That all sounds nice. However, unless the team improves dramatically in terms of execution and not shooting itself with mistakes none of this public analysis is going to matter all that much. More including the latest on the QB situation after the jump.
Neuheisel is opening up the QB spot this week during practices:
"We haven't made that determination yet. We'll see. We'll watch practice. The effectiveness of the quarterback position is critical, so we want to make sure we have someone out there who knows what he's doing and does it well. At the end of the day, as long as (Prince's) health is good, it comes down to performance. To date, the performance hasn't been what it needs to be."
I imagine this could get some people a little excited. Yet, I am pretty ambivalent about switching from Kevin Prince to Richard Brehaut. To be fair, none of us don't really know how Brehaut is going to respond if he gets the opportunity to start. All the action he has seen in a Bruin uniform has come in meaningless situations (mopup duties against San Diego State last year and Stanford on Sat night after Prince hurt his shoulder) or during tough situations when the Bruins were under duress (v. Oregon, Arizona State and Oregon State last year).

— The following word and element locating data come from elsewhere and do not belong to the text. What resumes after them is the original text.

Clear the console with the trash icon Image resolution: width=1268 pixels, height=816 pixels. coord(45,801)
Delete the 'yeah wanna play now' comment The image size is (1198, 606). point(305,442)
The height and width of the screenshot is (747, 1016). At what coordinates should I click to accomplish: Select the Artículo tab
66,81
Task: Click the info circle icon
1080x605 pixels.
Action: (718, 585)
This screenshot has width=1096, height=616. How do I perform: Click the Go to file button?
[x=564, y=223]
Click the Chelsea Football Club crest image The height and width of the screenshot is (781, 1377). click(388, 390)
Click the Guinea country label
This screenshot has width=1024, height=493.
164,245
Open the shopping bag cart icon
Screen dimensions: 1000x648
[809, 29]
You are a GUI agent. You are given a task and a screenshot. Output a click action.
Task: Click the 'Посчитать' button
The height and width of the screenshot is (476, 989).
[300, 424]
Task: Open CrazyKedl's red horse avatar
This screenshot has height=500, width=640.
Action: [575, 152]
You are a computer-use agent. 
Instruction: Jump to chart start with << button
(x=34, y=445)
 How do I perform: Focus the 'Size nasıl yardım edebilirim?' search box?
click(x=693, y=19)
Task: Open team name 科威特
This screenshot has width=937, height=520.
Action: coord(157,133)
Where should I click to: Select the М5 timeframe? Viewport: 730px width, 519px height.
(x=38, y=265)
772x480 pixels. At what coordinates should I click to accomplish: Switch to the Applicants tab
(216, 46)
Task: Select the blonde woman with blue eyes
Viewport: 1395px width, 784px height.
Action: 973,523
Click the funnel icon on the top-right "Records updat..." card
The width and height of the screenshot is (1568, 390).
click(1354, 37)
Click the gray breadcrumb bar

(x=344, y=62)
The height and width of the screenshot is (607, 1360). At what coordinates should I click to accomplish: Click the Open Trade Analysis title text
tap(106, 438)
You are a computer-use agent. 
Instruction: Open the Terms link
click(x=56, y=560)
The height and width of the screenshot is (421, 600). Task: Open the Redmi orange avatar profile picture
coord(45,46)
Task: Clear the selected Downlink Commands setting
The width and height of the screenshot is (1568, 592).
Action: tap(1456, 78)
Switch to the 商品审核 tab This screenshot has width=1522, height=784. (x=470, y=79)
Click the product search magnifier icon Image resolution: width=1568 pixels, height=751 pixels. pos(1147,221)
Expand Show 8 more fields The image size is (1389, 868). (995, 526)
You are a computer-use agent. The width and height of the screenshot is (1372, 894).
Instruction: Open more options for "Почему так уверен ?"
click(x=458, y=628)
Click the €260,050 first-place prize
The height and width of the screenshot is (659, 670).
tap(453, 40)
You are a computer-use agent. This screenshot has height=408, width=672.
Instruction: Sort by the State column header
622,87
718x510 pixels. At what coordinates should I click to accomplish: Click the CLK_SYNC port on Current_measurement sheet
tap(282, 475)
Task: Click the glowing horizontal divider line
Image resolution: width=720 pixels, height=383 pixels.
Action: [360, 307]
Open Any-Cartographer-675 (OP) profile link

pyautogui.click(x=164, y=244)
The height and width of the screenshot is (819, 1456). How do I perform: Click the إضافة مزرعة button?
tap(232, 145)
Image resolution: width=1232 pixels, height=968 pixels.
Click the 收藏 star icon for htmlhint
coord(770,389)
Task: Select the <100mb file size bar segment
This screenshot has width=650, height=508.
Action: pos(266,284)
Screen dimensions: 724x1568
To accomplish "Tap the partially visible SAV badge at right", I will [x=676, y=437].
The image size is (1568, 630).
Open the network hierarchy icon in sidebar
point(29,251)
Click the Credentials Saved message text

So perhaps the result could be a little different if Brehaut heads into the Saturday's matchup as the starter. He can't do any worse than what we have seen in the first two games placing UCLA 115th among 120 FBS teams (Houston is number 9 BTW). The numbers overall are beyond ugly:
The Bruins have a passing efficiency rating of 68.52, which ranks last among the 120 Football Bowl Subdivision teams. UCLA is also among the bottom 10 in the nation in passing offense (100.5 yards per game), total offense (273 yards per game) and scoring (11 points per game). Neuheisel said he and offensive coordinator Norm Chow would evaluate starter Kevin Prince and backup Richard Brehaut this week in practice.
It really will not matter who starts on Saturday at QB if the Bruin WRs continue to look atrocious. Moreover, the production (relatively speaking here) Bruins have enjoyed in the running game via Jet Ski and Malcolm Jones will dry up fast if the Bruins cannot get any semblance of efficient game management from our QBs. The teams will be putting up 8 men front against our running attack soon enough forcing the offense to prove itself with its passing game.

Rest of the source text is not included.